Ad una prima parte in cui alla civiltà dell’uomo si accompagnano i bagordi sessuali di chi vuole godersi la vita scorgendola in ogni suo angolo, ne segue una seconda ben più profonda in cui si pongono al centro della scena i dubbi, i silenzi, le crisi di un uomo che è stato scelto contro la propria volontà, condannato ad essere il sottoposto di qualcuno che non si è fatto vivo se non attraverso un angelo annunciatore.
Un film complesso, che fece gridare allo scandalo alcuni benpensanti che vi hanno visto un attentato al totem cristiano, probabilmente non sempre riuscito nella difficile sintesi di commedia all’italiana (la prima sezione con gli incontri con Stefania Sandrelli, maga vogliosa), film religioso (il percorso di Maria, qui peraltro colta in una luce laica e mai blasfema) che evita accuratamente inserti posticci (l’angelo non si vede) preferendo il lato umano della vicenda (il parto della Vergine), racconto di formazione (di Giuseppe, ma anche di Maria), dramma (l’ultima parte, ma quella sequenza premonitrice delle tre croci mentre si cerca un riparo non si dimentica), ma tutto sommato denso di originalità e simpatia.

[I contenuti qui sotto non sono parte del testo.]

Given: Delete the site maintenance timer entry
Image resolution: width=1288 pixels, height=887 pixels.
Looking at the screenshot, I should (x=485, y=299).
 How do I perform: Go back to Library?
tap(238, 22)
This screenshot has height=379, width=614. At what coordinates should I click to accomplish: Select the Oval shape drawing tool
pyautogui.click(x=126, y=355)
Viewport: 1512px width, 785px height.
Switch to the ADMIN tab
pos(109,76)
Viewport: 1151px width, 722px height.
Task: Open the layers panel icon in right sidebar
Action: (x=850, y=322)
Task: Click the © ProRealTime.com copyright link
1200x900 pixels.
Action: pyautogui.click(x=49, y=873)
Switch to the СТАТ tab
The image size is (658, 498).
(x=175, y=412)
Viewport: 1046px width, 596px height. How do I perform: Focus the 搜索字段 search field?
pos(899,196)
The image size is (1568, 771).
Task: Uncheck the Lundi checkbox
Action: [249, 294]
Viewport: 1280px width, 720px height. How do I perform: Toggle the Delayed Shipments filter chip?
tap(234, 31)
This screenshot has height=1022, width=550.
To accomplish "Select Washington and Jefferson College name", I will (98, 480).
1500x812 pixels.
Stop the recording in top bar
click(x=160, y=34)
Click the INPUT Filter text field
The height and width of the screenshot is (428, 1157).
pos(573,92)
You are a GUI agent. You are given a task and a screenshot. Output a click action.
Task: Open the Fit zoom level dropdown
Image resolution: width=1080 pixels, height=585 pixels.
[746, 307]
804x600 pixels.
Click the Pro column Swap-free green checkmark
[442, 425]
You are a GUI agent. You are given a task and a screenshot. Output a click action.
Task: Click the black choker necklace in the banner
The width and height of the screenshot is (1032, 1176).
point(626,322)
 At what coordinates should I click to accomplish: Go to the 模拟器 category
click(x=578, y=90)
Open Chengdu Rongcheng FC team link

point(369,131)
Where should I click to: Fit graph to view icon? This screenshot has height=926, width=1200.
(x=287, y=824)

È probabilmente il film più equilibrato e maturo di Giovanni Veronesi, che si è fatto assistere in sede di sceneggiatura dall’esperto Ugo Chiti, strizzando l’occhio a Monicelli (la commedia che dissacra una storia intoccabile), a Magni (la satira sui poteri religiosi) e allo stesso Festa Campanile (si pensi al Ladrone). Diego Abatantuono sembra appena uscito da un film di Salvatores ma si approccia al personaggio con dignità e rispetto, fornendo un ritratto sfaccettato e completo, ed ha in Alessandro Haber una spalla memorabile: il suo Socrates, narratore a cui un ladro taglia la lingua, fedele servitore che sente il peso del tempo, è un personaggio struggente.